- Born: Sanjay Raghunathprasad Gupta 1963 Patna Bihar, India
- Died: 2021 (aged 57–58)
- Occupation: Promoter of Neesa Group
- Website: sanjayrgupta.com

= Sanjay Gupta (businessman) =

Indian businessman and civil servant (born 1963)

Sanjay Raghunathprasad Gupta (1963–2021) was an Indian businessman and civil servant.
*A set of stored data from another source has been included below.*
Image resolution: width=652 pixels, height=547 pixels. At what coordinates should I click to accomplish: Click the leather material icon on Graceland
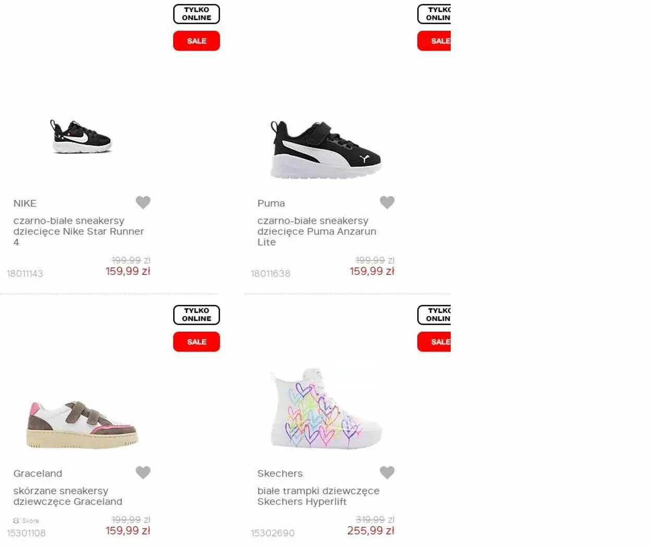(x=16, y=520)
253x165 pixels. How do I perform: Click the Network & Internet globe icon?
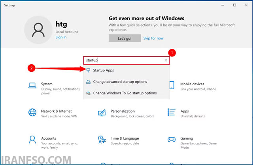click(x=32, y=112)
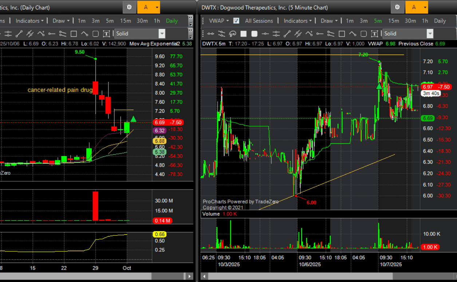Select outlined rectangle tool in Daily Chart

[74, 34]
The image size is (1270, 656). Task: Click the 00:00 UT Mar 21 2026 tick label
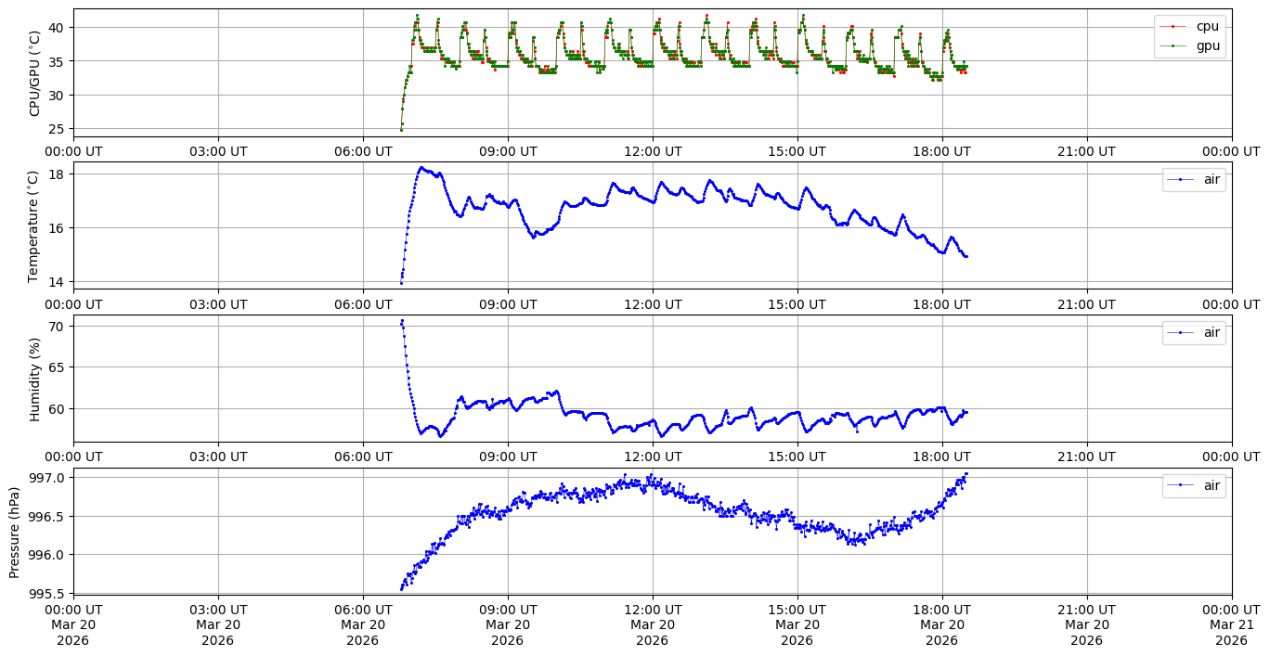pos(1231,624)
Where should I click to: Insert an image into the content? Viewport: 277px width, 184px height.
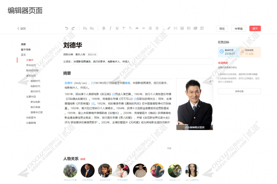click(x=188, y=28)
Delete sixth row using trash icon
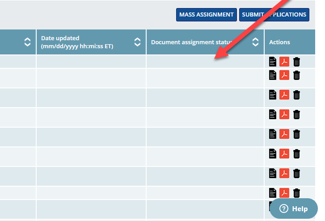Image resolution: width=325 pixels, height=221 pixels. pyautogui.click(x=296, y=154)
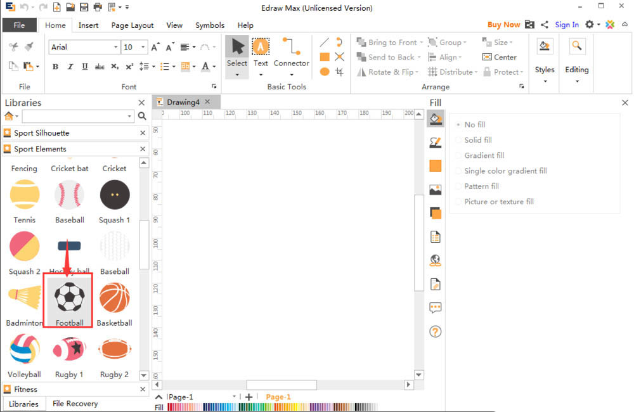This screenshot has height=412, width=634.
Task: Apply bold formatting button
Action: [55, 67]
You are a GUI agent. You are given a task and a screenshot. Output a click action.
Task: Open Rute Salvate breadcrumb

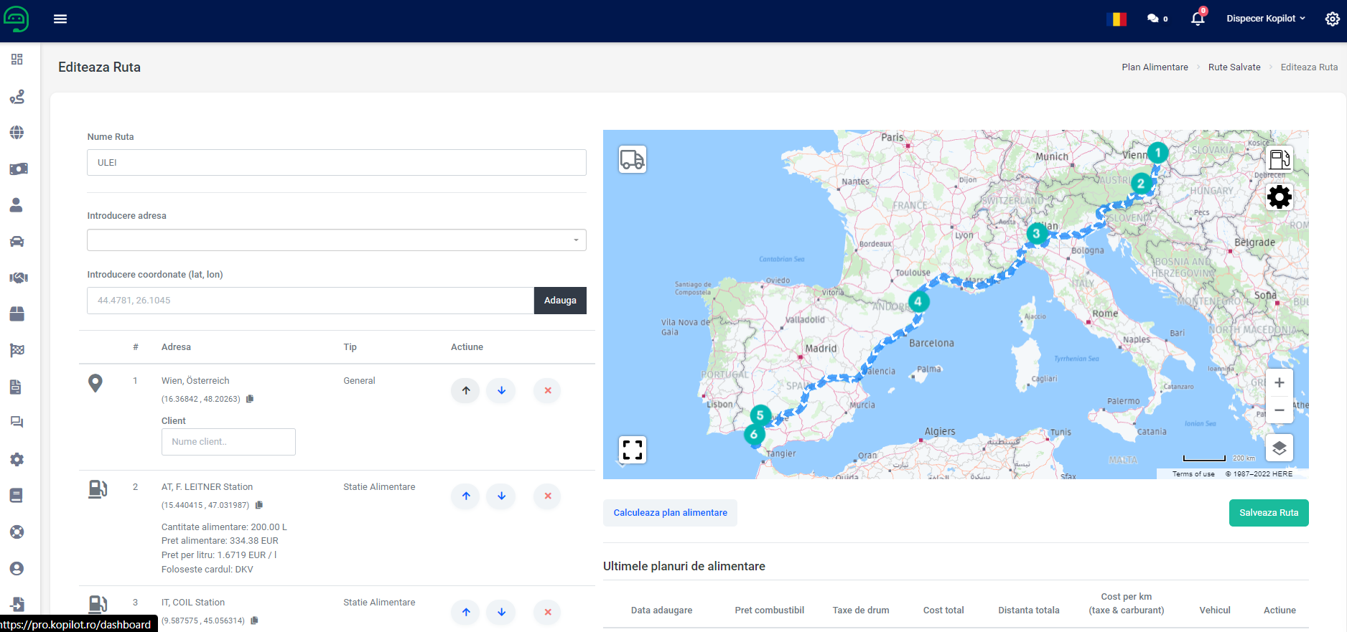point(1234,67)
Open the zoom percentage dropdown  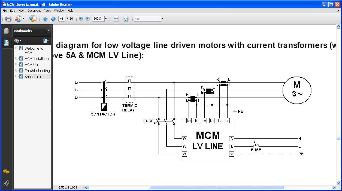106,19
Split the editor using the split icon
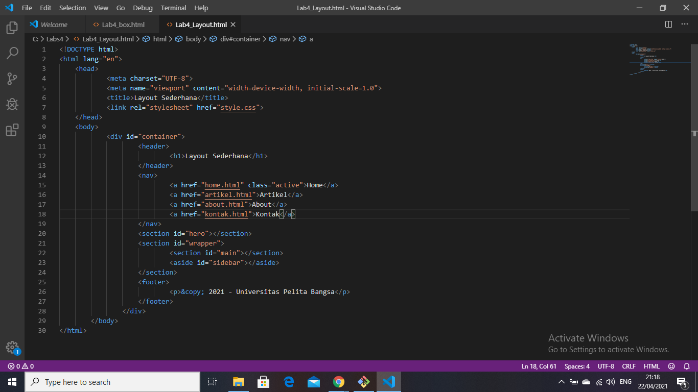The image size is (698, 392). pyautogui.click(x=668, y=24)
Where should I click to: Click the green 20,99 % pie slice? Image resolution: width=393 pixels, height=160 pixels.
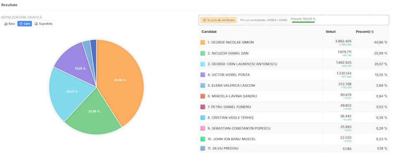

He was chairman and founder of Neesa Group of companies.

== Career ==
Sanjay Gupta is a civil engineer from Indian Institute of Technology, Roorkee and a diploma holder in finance from Institute of Chartered Financial Analysts of India (ICFAI University) and an Indian Administrative Service (IAS) officer working with the government of Gujarat for 17 years (1985 to 2002) in various departments at top level positions.

===Government===
Sanjay Gupta joined IAS at the age of 22 and started his career as Civil servant in Gujarat State.

Since then he has held top level positions in various departments of government of Gujarat.

Later, he was managing director of Gujarat State Petroleum Corporation between 1997 and 2002. While there, he helped set up a 160MW gas-based power plant, promoted the largest distributor of internet bandwidth in Gujarat, and launched a fuel consultancy business.

===Private sector===
He worked as chief executive officer for Adani Group from 2002 to 2005. In April 2011, he was appointed as executive chairman of the Rs 12,000-crore Metro-Link Express for Gandhinagar and Ahmedabad project, but resigned suddenly in August 2013.

Gupta announced plans in 2012 to launch a national news channel based in Gujarat.

==2015 arrest==
In May 2015, Gupta and several others were arrested for their alleged involvement in a Rs 113 crore fraud in the Metro-Link project. He was released on bail for health reasons in December 2015.